A YOUNG woman who prematurely went through the menopause said NHS red tape had "robbed her of motherhood".

Catherine Storey was given the news by her doctor when she was 18.

It meant the administrative assistant, now 20, could never have children naturally. Her only chance of becoming pregnant would be through egg donation.

But fertility experts at Newcastle's Centre for Life said she did not meet the criteria for treatment, because her fiance, Martin Sear, 42, already has children - though they live with his former partner 300 miles away.

She said: When I found out I couldn't have children, I was totally devastated. I still don't think I have come to terms with it.

I had not known what was wrong. My periods had stopped and I was depressed and lethargic, and I'd been getting 30 or 40 hot flushes a day.

I was just 18, but I felt 80.

My doctor did a blood test and found my hormone levels were all over the place. She explained what had happened and said the only chance I'd have to conceive would be by egg donation."

Faced with a four-year waiting list for private treatment in Newcastle, the couple took out a bank loan and travelled to Barcelona, where Ms Storey had IVF.

But after spending £13,000 on her first round of treatment, she is still not pregnant.

Ms Storey, of Dudley, North Tyneside, said: I feel robbed.

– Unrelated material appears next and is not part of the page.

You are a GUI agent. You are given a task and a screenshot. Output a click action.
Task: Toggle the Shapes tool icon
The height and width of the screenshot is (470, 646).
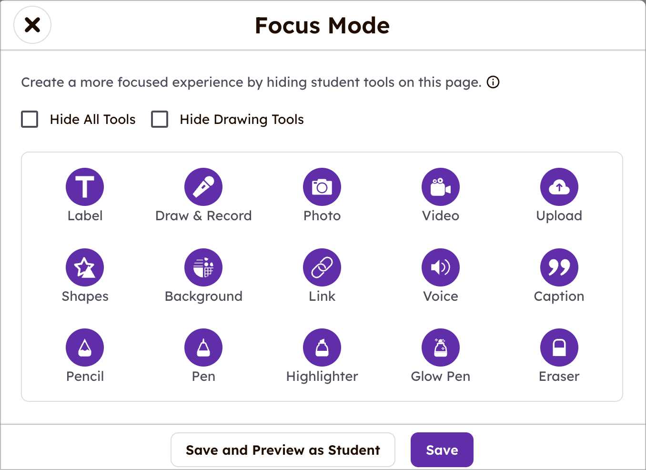(x=85, y=267)
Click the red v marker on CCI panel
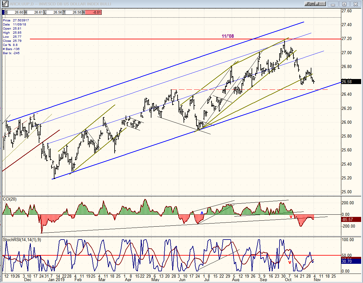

I work hard and pay my taxes and then, when I needed the NHS, they turned me down."

A Newcastle Primary Care Trust spokeswoman said: The local NHS policy for receiving fertility treatment says to have access to IVF treatment, couples must have no other living children in this or any previous relationship for either partner, have had a minimum of three years unexplained infertility and no history of failed sterilisation reversal, in either male or female partner."